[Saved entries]

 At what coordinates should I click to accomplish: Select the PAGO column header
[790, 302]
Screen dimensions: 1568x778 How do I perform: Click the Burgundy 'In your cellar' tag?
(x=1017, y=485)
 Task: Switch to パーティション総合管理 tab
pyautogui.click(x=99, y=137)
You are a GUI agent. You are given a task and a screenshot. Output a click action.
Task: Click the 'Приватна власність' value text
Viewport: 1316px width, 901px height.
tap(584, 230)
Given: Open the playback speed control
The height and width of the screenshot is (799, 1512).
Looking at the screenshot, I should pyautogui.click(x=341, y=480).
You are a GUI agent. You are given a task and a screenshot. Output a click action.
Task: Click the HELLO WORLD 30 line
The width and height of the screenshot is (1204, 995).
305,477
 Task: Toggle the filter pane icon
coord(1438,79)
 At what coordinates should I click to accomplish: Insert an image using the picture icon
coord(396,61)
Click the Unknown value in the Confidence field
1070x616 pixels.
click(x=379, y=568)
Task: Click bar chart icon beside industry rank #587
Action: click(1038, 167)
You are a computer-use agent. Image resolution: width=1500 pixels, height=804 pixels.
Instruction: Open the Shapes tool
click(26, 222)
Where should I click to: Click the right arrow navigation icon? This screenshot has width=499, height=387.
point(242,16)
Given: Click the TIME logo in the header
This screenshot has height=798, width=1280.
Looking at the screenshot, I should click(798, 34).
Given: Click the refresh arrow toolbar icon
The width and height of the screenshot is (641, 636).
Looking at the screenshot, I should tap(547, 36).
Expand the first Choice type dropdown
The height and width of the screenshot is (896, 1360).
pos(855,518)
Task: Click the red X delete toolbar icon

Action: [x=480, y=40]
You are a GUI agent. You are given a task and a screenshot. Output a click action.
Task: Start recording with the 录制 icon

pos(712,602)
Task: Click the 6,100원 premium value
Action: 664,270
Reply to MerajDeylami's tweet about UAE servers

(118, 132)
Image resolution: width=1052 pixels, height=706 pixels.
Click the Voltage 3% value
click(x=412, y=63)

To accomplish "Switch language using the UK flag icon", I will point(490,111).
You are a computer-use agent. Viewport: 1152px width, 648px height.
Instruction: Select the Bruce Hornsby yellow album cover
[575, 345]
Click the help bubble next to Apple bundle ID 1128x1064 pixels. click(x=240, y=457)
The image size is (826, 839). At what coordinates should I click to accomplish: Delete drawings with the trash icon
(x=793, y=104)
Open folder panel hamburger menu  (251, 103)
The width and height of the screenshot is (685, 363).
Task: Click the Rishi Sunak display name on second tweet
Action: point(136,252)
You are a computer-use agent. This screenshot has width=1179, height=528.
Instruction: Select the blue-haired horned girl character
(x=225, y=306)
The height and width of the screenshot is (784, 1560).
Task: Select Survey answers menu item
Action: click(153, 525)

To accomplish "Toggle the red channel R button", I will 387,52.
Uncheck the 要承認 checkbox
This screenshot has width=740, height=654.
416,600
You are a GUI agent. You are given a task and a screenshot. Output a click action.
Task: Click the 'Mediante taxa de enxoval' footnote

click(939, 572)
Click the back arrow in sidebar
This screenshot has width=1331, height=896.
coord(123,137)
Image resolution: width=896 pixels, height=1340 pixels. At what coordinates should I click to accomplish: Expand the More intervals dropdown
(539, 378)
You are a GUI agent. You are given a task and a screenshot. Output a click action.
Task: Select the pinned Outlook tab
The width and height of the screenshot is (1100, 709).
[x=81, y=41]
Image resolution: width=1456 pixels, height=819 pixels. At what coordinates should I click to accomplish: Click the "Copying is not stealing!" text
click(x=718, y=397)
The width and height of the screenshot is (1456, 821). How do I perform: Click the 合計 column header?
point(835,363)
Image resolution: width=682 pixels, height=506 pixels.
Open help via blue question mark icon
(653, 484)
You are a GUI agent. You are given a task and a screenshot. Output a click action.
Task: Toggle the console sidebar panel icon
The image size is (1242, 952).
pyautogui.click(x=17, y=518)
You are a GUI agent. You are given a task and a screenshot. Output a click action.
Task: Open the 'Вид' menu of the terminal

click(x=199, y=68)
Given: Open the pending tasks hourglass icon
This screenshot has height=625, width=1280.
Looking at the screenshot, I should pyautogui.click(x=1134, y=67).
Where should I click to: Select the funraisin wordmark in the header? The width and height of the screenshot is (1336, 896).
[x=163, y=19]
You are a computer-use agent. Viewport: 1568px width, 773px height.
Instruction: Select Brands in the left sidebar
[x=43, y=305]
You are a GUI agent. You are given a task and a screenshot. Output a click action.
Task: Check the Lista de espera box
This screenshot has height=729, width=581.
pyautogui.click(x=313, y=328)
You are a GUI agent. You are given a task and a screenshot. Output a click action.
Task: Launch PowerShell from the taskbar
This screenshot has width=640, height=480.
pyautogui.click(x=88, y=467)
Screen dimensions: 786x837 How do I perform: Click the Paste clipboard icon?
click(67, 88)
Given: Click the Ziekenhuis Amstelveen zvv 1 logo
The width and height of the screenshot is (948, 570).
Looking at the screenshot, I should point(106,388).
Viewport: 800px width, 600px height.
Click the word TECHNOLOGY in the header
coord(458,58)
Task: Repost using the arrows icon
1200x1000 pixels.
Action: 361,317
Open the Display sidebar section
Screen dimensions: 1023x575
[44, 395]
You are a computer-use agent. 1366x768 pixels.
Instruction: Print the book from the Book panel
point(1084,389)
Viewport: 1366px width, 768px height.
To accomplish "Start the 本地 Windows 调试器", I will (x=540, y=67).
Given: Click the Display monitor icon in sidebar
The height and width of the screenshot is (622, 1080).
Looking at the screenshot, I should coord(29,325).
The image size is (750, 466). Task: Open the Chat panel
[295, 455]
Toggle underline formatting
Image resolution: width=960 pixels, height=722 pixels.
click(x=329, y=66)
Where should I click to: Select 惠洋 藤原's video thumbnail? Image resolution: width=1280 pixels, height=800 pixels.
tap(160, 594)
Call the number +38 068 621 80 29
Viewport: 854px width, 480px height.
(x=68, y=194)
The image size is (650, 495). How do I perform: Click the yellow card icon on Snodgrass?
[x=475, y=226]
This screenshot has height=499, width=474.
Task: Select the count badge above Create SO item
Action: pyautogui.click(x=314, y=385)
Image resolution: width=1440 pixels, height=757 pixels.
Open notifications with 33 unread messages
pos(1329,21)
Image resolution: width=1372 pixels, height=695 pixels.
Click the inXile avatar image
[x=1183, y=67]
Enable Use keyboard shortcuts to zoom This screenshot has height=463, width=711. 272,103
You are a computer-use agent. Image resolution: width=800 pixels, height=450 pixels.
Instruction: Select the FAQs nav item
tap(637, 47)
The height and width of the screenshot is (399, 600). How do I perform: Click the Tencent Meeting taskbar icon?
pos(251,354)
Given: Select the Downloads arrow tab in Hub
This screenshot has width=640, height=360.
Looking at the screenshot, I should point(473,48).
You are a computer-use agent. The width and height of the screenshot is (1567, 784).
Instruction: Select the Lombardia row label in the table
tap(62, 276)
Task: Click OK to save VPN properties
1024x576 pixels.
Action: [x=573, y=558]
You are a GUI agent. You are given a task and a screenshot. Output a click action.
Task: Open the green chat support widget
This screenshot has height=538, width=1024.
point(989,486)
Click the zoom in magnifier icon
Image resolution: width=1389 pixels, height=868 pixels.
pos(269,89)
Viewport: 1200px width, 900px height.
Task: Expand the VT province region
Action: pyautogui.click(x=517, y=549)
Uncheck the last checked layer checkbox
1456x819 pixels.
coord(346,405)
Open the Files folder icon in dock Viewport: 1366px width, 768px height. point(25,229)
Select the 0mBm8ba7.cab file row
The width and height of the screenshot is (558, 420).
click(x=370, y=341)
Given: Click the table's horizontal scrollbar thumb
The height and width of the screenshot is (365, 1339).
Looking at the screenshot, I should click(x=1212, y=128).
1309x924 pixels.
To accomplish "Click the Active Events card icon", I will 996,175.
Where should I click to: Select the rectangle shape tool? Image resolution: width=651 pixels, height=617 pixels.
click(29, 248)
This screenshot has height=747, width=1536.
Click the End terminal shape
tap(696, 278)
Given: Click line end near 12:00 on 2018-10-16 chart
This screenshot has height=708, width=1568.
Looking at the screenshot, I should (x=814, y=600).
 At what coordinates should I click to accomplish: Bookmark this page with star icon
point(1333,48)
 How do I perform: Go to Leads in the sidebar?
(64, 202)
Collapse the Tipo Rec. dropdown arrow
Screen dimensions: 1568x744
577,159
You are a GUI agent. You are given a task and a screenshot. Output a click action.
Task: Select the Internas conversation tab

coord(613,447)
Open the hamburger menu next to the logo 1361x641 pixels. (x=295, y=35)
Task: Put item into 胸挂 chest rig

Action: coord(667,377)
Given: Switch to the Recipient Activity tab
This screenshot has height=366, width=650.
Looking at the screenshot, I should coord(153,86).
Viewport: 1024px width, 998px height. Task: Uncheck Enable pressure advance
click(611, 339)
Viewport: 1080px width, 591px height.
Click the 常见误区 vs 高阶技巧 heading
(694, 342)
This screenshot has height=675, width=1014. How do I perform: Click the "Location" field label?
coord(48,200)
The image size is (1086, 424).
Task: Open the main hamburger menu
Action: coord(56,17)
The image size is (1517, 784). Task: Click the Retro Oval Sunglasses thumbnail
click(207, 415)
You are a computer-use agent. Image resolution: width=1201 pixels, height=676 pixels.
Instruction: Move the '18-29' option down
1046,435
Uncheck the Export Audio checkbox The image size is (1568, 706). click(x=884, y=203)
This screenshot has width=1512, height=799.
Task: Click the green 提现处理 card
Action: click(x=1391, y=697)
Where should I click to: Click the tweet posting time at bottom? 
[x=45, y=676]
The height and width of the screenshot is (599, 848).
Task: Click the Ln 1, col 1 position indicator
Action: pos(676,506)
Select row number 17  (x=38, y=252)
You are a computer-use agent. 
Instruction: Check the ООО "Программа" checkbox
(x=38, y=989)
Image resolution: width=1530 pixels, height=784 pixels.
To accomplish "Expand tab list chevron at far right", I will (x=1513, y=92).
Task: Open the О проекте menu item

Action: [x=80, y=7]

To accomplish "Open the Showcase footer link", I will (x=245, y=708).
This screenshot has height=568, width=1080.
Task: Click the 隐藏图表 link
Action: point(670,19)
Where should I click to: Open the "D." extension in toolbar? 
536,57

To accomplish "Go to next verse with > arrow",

▶ **Description of the task**:
Edit the saved entries from the very first line through the line that has "click(26, 222)", replacing "GUI agent" with "screen agent". Leave everything else unchanged.

▶ **The result**:
 At what coordinates should I click to accomplish: Select the PAGO column header
[790, 302]
Screen dimensions: 1568x778 How do I perform: Click the Burgundy 'In your cellar' tag?
(x=1017, y=485)
 Task: Switch to パーティション総合管理 tab
pyautogui.click(x=99, y=137)
You are a screen agent. You are given a task and a screenshot. Output a click action.
Task: Click the 'Приватна власність' value text
Viewport: 1316px width, 901px height.
tap(584, 230)
Given: Open the playback speed control
The height and width of the screenshot is (799, 1512).
Looking at the screenshot, I should pyautogui.click(x=341, y=480).
You are a screen agent. You are given a task and a screenshot. Output a click action.
Task: Click the HELLO WORLD 30 line
The width and height of the screenshot is (1204, 995).
305,477
 Task: Toggle the filter pane icon
coord(1438,79)
 At what coordinates should I click to accomplish: Insert an image using the picture icon
coord(396,61)
Click the Unknown value in the Confidence field
1070x616 pixels.
click(x=379, y=568)
Task: Click bar chart icon beside industry rank #587
Action: click(1038, 167)
You are a computer-use agent. Image resolution: width=1500 pixels, height=804 pixels.
Instruction: Open the Shapes tool
click(26, 222)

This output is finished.